I recently tried Amazon SageMaker, a more hands on version Amazon Machine Learning. I am pretty new to machine learning, but I found it pretty easy to use. SageMaker is a little unpolished/buggy at this time so I will be listing all the problems I encountered and how I solved them.

1) EnvironmentLocationNotFound: Not a conda environment: /home/ec2-user/anaconda3/envs/anaconda3

sagemaker-env-error

Not sure why this pops up or what it is, but I saw it pop up even in Amazon’s demo video. But this didn’t hinder what I was trying to do.

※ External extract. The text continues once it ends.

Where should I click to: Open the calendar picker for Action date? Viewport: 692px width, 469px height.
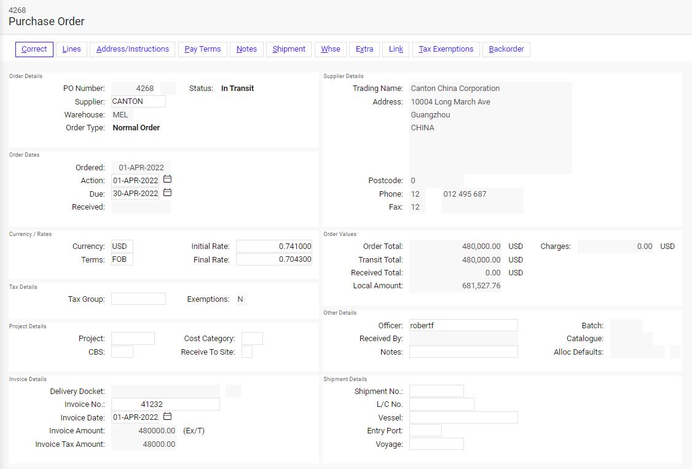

2) Installing new packages in a Conda environment

sagemaker-pkg-error

The UI of of the Jupyter notebook isn’t that intuitive, but in order to install Keras, I selected tensorflow_p36 and it showed me what were the installed packages on the right side. The left bottom side is what other packages can be installed. Pressing the arrow on the top left corner, installs the selected package(s) to that environment.

3) Lack of AWS Ruby SDK Documentation

The gem version I am using is 2.11.14. There is a version 3, but the rest of the codebase has not been migrated yet so I stuck with version 2. The SageMaker documentation is here for v2: link , but there’s no example of how to use their methods (ex: invoke_endpoint). I am going to include my simple script to use an endpoint on SageMaker for a model (ex: Linear Learner) I created

sage_maker = Aws::SageMakerRuntime::Client.new(
        region: '[AWS_REGION]',
        access_key_id: '[ACCESS_KEY_ID]',
        secret_access_key: '[SECRET_ACCESS_KEY]'
    )
    
    data = "2,0,5,0.111146,350,0.159476,531.064,2799,3149,0.111146,350,51.0407,40.3026,0.111146,350,0.0217391,256.684,0.0715644,350,0.111146,787.747,0.219627\n"

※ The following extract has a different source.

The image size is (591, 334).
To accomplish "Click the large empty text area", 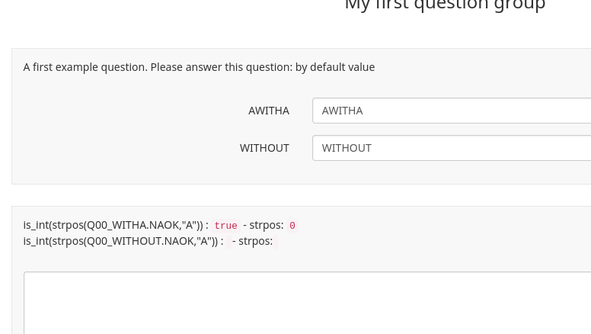I will point(305,303).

    data += "0,0,2,0.3,12.3,0.176471,6.15,28.7,41,0.3,12.3,2.60878,1.30439,0.176471,6.15,0.0217391,6.15,0.15,12.3,0.3,12.3,0.3\n"

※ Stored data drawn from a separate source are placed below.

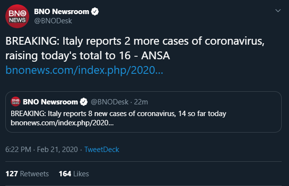The height and width of the screenshot is (186, 289).
Task: Click the 6:22 PM Feb 21, 2020 timestamp
Action: (41, 150)
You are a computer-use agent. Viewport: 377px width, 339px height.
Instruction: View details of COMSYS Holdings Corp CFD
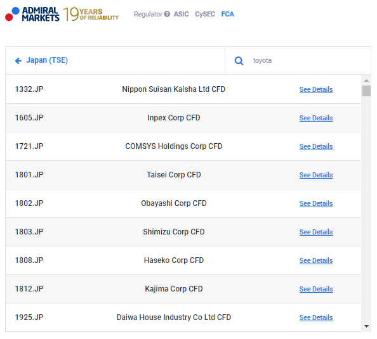click(x=316, y=146)
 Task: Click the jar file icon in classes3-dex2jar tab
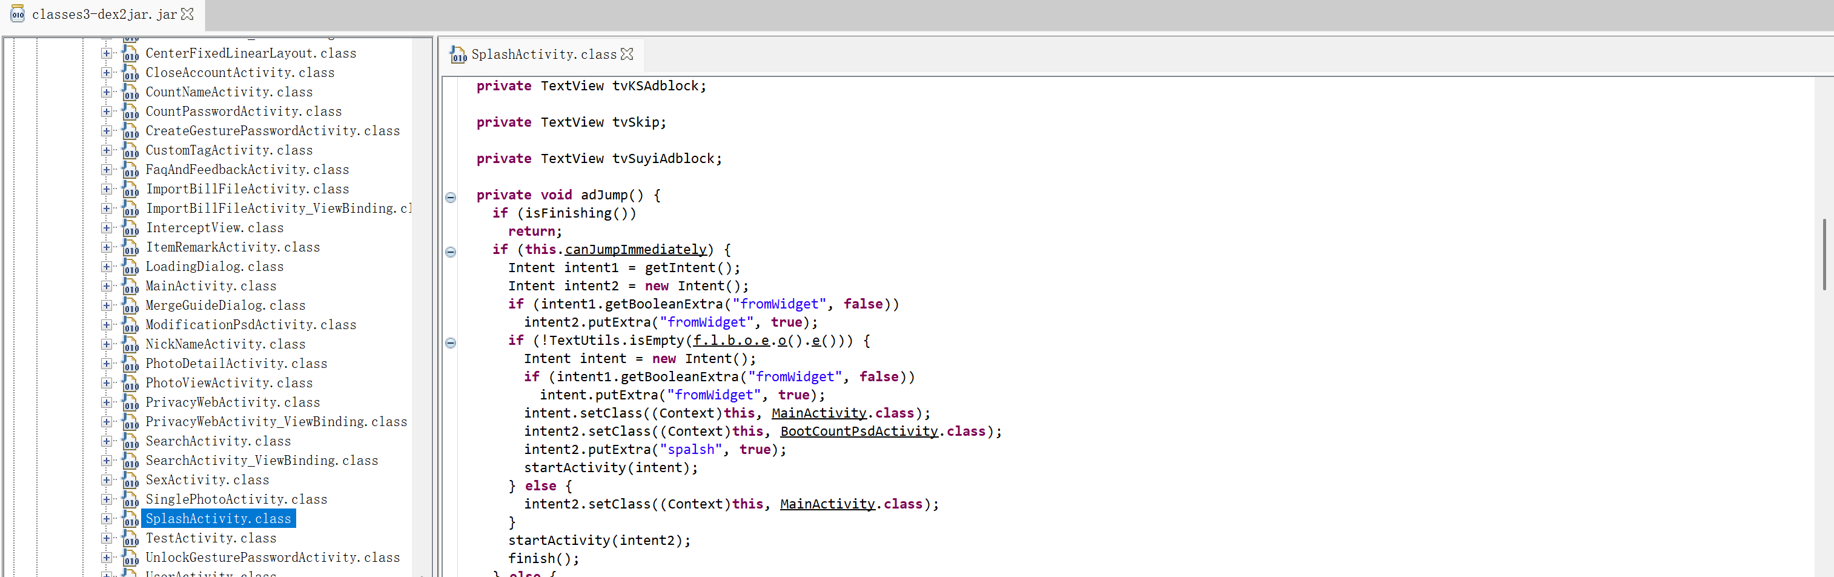17,14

    resp =sage_maker.invoke_endpoint({
    endpoint_name: "[ENDPOINT_NAME]]", 
        body: data,
        content_type: "text/csv",
        accept: "text/html",
    })

    p resp.body.string 
    # => "0.49,0.5" for xgboost
    # => "{\"predictions\": [{\"score\": 0.7134652733802795, \"predicted_label\": 1.0}, {\"score\": 0.7784065008163452, \"predicted_label\": 1.0}]}" for linear learner

Data is all the parameters (in the same order as training the model) to make a prediction on, you can send as many records as you want. I tried over 100 records/lines and it was able to return results for every single one of them in one request. I included sample return strings for Linear Learner model and XGBoost model. It turns out sdk returns different strings from different models.

If there is an error with the call, the sdk actually gives a link to CloudWatch to help debugging.

Final Words

I was able to borrow example tutorials like using the XGBoost model link and easily modify it to produce a model, store it on S3 and create an endpoint for the Rails app to use. It was pretty easy to use overall.